INFORMATION SUPPLIED
----

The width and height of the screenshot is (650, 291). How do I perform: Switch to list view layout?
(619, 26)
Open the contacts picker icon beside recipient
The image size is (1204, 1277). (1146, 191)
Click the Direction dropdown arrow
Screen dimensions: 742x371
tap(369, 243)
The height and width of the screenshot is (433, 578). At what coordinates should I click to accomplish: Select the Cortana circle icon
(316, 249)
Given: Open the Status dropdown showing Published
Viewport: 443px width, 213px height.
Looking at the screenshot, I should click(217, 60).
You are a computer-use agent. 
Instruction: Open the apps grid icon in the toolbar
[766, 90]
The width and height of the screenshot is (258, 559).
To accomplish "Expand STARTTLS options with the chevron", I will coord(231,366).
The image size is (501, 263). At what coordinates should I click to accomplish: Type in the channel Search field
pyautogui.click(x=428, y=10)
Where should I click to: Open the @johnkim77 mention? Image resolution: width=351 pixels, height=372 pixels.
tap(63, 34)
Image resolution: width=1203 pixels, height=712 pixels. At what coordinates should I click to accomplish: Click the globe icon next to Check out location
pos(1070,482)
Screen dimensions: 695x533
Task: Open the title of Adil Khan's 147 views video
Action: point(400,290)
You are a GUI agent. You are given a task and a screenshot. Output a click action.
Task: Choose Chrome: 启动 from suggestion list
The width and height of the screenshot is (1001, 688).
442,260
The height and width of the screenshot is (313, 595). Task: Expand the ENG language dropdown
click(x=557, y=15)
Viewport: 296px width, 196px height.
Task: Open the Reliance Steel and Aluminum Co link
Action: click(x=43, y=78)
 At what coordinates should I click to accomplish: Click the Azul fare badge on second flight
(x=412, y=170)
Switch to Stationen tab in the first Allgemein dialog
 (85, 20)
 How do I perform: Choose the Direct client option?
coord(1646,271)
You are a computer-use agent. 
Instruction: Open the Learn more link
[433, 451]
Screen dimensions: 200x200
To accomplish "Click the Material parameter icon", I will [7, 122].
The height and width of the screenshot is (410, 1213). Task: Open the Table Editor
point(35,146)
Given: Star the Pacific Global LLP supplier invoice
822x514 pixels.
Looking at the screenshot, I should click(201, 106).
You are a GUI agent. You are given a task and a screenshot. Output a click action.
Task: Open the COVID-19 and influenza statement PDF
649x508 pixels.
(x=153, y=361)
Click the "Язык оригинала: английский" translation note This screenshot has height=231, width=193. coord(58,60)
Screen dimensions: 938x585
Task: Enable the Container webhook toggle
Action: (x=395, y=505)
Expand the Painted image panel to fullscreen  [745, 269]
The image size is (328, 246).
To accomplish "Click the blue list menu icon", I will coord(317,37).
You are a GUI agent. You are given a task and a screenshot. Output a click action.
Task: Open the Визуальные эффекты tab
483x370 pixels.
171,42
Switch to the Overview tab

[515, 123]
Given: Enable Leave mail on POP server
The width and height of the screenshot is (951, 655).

----

Take the data above and reproduce it exactly.

ANSWER AREA
The width and height of the screenshot is (650, 291). How do I perform: Switch to list view layout?
(619, 26)
Open the contacts picker icon beside recipient
The image size is (1204, 1277). (1146, 191)
Click the Direction dropdown arrow
Screen dimensions: 742x371
tap(369, 243)
The height and width of the screenshot is (433, 578). At what coordinates should I click to accomplish: Select the Cortana circle icon
(316, 249)
Given: Open the Status dropdown showing Published
Viewport: 443px width, 213px height.
Looking at the screenshot, I should click(217, 60).
You are a computer-use agent. 
Instruction: Open the apps grid icon in the toolbar
[766, 90]
The width and height of the screenshot is (258, 559).
To accomplish "Expand STARTTLS options with the chevron", I will coord(231,366).
The image size is (501, 263). At what coordinates should I click to accomplish: Type in the channel Search field
pyautogui.click(x=428, y=10)
Where should I click to: Open the @johnkim77 mention? Image resolution: width=351 pixels, height=372 pixels.
tap(63, 34)
Image resolution: width=1203 pixels, height=712 pixels. At what coordinates should I click to accomplish: Click the globe icon next to Check out location
pos(1070,482)
Screen dimensions: 695x533
Task: Open the title of Adil Khan's 147 views video
Action: point(400,290)
You are a GUI agent. You are given a task and a screenshot. Output a click action.
Task: Choose Chrome: 启动 from suggestion list
The width and height of the screenshot is (1001, 688).
442,260
The height and width of the screenshot is (313, 595). Task: Expand the ENG language dropdown
click(x=557, y=15)
Viewport: 296px width, 196px height.
Task: Open the Reliance Steel and Aluminum Co link
Action: click(x=43, y=78)
 At what coordinates should I click to accomplish: Click the Azul fare badge on second flight
(x=412, y=170)
Switch to Stationen tab in the first Allgemein dialog
 (85, 20)
 How do I perform: Choose the Direct client option?
coord(1646,271)
You are a computer-use agent. 
Instruction: Open the Learn more link
[433, 451]
Screen dimensions: 200x200
To accomplish "Click the Material parameter icon", I will [7, 122].
The height and width of the screenshot is (410, 1213). Task: Open the Table Editor
point(35,146)
Given: Star the Pacific Global LLP supplier invoice
822x514 pixels.
Looking at the screenshot, I should click(201, 106).
You are a GUI agent. You are given a task and a screenshot. Output a click action.
Task: Open the COVID-19 and influenza statement PDF
649x508 pixels.
(x=153, y=361)
Click the "Язык оригинала: английский" translation note This screenshot has height=231, width=193. coord(58,60)
Screen dimensions: 938x585
Task: Enable the Container webhook toggle
Action: (x=395, y=505)
Expand the Painted image panel to fullscreen  [745, 269]
The image size is (328, 246).
To accomplish "Click the blue list menu icon", I will coord(317,37).
You are a GUI agent. You are given a task and a screenshot. Output a click action.
Task: Open the Визуальные эффекты tab
483x370 pixels.
171,42
Switch to the Overview tab

[515, 123]
Given: Enable Leave mail on POP server
The width and height of the screenshot is (951, 655).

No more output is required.